GCP Security : Use of Cloud Service Account

Google Cloud Platform (GCP) offers robust service account key management capabilities to help ensure that only authorized and properly authenticated entities can access resources running on GCP.

Best Practices :

  1. Use a service account, an identity whose credentials your application code can use to access other GCP services.
  2. You can create a custom service account, and grant least-privilege permissions to the service account using IAM. For example, if your application only needs to access Google Cloud Storage, then grant the service account the roles/storage.admin role.
  3. Any SDK you will use, application can use the service account credentials to authenticate applications running on the instance. You don’t need to download any keys because you are using a Compute Engine instance, and we automatically create and rotate the keys.
  4. When you need to perform any action outside of GCP, you’ll need to create a new key pair for the service account, and download the private key. You can authenticate using the service account for which the key was generated by pointing the GOOGLE_APPLICATION_CREDENTIALS environment variable to the location where you downloaded the key.
  5. Only download development account access keys.
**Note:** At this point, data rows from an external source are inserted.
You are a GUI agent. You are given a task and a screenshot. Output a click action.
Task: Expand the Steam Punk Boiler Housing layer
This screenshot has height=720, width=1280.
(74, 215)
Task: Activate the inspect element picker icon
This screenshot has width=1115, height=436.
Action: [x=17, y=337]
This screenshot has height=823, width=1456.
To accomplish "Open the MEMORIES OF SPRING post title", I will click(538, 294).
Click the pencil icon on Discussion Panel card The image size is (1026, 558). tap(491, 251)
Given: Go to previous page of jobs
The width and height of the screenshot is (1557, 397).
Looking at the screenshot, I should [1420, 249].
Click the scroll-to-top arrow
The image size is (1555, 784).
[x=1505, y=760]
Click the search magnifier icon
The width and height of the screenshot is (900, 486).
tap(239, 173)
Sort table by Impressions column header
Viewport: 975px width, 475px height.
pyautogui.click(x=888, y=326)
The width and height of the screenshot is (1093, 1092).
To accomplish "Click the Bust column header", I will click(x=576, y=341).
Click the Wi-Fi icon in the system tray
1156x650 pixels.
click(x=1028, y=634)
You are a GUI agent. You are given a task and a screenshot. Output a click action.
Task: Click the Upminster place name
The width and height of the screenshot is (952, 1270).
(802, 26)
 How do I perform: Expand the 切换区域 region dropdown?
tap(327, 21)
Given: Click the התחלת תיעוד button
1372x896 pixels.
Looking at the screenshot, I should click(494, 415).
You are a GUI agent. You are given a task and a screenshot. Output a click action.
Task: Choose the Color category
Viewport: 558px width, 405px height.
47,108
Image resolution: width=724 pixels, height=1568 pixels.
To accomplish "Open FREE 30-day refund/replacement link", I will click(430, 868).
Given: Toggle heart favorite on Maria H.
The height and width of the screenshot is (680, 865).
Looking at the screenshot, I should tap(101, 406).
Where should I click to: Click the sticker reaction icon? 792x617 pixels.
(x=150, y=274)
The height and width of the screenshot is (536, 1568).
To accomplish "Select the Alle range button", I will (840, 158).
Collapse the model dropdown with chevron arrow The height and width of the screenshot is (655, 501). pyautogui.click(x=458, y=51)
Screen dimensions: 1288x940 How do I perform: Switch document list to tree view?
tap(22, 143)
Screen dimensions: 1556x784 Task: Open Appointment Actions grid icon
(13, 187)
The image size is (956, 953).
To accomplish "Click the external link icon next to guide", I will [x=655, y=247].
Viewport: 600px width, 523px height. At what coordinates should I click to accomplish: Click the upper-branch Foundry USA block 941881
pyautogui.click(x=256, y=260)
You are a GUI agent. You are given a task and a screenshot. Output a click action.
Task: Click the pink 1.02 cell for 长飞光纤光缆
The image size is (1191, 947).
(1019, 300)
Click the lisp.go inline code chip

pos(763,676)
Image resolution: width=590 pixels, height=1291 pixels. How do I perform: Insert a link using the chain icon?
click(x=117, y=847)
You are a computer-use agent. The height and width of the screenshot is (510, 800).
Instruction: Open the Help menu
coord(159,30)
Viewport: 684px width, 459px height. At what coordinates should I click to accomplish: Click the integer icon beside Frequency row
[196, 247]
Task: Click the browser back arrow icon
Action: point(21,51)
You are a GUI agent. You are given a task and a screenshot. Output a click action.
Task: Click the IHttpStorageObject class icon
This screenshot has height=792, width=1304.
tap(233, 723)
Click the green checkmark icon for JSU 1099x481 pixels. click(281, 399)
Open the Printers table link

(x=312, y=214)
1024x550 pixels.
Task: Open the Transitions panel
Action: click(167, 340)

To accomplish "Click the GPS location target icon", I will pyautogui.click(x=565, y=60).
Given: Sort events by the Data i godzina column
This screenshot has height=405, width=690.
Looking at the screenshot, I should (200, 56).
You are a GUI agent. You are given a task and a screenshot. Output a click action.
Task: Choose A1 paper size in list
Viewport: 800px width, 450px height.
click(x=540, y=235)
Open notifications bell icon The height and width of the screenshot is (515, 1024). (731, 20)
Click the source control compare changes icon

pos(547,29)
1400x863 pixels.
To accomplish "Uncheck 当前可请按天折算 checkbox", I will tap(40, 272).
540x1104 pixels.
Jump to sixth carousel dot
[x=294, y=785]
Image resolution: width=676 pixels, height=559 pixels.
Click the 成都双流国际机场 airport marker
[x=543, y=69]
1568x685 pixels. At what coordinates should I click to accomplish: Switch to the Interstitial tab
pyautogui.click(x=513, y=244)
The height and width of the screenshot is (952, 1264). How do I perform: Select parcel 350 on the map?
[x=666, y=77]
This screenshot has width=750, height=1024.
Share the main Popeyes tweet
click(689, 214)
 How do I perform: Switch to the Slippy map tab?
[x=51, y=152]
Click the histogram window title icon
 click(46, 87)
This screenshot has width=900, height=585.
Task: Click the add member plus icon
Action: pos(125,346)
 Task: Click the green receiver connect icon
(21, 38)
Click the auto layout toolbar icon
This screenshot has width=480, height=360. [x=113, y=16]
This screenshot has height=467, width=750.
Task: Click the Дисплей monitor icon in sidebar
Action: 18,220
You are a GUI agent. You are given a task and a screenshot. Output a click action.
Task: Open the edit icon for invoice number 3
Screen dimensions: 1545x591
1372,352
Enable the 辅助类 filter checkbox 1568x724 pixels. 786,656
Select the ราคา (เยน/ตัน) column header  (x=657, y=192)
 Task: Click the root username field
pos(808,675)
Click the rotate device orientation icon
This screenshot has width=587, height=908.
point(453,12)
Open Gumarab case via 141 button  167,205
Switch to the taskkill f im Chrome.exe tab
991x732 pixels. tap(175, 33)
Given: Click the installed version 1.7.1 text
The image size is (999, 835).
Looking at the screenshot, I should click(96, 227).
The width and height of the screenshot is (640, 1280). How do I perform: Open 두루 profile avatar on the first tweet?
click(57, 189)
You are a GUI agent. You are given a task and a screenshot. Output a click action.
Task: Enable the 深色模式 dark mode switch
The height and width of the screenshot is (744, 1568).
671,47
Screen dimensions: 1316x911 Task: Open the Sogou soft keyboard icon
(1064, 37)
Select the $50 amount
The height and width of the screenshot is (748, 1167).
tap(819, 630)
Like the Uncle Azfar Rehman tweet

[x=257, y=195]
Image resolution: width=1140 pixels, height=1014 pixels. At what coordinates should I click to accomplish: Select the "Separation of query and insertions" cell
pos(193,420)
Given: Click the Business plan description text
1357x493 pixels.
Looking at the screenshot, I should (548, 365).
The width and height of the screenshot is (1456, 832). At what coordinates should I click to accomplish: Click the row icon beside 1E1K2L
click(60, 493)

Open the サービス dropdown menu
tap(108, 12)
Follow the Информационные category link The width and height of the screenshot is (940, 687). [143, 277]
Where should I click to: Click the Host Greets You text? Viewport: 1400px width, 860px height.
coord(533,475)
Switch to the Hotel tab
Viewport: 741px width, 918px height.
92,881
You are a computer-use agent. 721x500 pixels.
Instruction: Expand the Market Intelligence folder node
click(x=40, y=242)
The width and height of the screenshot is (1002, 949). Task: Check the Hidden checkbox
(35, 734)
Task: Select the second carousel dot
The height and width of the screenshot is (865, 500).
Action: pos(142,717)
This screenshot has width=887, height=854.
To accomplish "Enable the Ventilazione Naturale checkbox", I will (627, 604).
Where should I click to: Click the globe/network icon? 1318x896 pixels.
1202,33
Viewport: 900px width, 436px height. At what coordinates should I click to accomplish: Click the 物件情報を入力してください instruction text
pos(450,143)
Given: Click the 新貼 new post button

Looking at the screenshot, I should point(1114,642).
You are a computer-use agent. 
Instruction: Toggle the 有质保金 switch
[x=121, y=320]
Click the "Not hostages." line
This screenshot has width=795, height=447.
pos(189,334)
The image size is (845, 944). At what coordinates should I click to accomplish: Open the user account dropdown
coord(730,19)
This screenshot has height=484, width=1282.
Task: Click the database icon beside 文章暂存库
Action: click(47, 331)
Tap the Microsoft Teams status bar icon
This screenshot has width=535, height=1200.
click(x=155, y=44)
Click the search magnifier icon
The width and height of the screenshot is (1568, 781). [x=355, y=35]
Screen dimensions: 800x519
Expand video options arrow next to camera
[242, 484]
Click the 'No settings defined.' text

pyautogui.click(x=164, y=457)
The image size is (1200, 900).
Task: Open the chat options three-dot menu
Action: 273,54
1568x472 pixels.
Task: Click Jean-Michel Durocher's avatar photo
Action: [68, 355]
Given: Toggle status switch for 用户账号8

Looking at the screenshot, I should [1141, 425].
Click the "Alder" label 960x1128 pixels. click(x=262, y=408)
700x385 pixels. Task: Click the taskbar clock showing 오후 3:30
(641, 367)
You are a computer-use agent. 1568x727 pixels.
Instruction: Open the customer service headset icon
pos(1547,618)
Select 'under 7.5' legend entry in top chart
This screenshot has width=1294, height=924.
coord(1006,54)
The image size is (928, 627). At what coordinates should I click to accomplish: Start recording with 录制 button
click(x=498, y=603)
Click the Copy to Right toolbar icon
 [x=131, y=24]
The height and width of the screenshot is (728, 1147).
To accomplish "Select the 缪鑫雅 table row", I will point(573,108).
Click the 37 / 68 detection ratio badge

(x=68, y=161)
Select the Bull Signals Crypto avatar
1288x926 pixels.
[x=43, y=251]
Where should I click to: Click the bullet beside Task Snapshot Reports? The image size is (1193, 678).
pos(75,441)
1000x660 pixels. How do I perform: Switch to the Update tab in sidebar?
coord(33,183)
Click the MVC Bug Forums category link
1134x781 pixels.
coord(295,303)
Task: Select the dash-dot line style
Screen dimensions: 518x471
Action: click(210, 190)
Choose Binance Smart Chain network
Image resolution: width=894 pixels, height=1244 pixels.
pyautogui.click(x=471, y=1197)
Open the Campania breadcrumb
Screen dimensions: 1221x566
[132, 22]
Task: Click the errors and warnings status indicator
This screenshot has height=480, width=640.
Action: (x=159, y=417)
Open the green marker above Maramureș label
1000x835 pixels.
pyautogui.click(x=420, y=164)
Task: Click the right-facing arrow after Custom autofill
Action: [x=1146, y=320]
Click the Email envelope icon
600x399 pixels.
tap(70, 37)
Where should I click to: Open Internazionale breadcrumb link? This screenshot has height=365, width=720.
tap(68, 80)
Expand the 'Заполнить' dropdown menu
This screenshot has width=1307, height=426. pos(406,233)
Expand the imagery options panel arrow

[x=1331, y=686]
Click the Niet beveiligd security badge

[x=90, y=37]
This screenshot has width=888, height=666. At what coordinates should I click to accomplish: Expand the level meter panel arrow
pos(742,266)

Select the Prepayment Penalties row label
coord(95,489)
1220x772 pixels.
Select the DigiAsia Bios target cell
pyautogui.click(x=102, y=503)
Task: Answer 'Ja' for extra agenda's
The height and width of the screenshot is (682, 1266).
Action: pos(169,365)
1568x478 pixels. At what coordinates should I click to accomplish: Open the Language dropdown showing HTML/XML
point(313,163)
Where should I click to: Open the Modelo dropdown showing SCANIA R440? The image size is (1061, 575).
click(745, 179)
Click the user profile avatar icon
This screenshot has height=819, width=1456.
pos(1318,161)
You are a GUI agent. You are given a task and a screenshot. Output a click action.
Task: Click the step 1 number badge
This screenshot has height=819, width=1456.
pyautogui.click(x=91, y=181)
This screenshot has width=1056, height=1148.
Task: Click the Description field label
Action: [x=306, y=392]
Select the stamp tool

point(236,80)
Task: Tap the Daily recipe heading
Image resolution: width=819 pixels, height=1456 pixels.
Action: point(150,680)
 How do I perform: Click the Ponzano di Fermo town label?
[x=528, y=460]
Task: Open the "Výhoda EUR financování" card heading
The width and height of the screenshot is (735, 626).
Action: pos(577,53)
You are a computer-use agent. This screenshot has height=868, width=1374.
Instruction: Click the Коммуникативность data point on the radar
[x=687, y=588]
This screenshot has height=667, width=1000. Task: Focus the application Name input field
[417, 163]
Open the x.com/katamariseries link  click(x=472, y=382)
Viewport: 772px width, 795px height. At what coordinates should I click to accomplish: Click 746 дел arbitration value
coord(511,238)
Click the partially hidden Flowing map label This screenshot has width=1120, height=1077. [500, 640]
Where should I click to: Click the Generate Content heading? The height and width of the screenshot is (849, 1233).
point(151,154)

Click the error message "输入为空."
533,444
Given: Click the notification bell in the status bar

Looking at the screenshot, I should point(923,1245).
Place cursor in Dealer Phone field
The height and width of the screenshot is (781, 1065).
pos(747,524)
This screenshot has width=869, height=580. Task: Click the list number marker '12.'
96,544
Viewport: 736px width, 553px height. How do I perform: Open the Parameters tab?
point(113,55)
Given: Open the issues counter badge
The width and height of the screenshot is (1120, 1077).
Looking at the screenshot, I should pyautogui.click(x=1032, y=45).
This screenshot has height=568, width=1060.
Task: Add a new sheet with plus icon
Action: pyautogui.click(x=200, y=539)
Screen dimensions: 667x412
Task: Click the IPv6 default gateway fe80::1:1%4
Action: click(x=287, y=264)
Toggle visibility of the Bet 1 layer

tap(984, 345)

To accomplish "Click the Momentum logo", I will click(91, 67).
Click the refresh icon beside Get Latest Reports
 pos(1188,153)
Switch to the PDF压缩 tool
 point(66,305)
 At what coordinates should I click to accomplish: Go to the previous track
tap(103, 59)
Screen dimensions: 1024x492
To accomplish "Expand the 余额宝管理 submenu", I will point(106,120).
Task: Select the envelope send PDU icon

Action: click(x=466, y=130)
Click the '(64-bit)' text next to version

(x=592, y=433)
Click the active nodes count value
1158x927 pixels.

Implement a daily or regular key rotation.
  6. Audit service accounts and keys using either the serviceAccount.keys.list() method or the Logs Viewer page in the console.
  7. Utilize Keyrotator — a Python tool for rotation service account rotation process. Run it as a cron job. write the new key to Cloud Storage for developers to download everyday.
  8. To prevent exposures of keys use private git repos. You can also put in place preventive measures to stop keys from being committed to your git repo. One open-source tool you can use is git-secrets.
  9. Additionally use open-source tool trufflehog.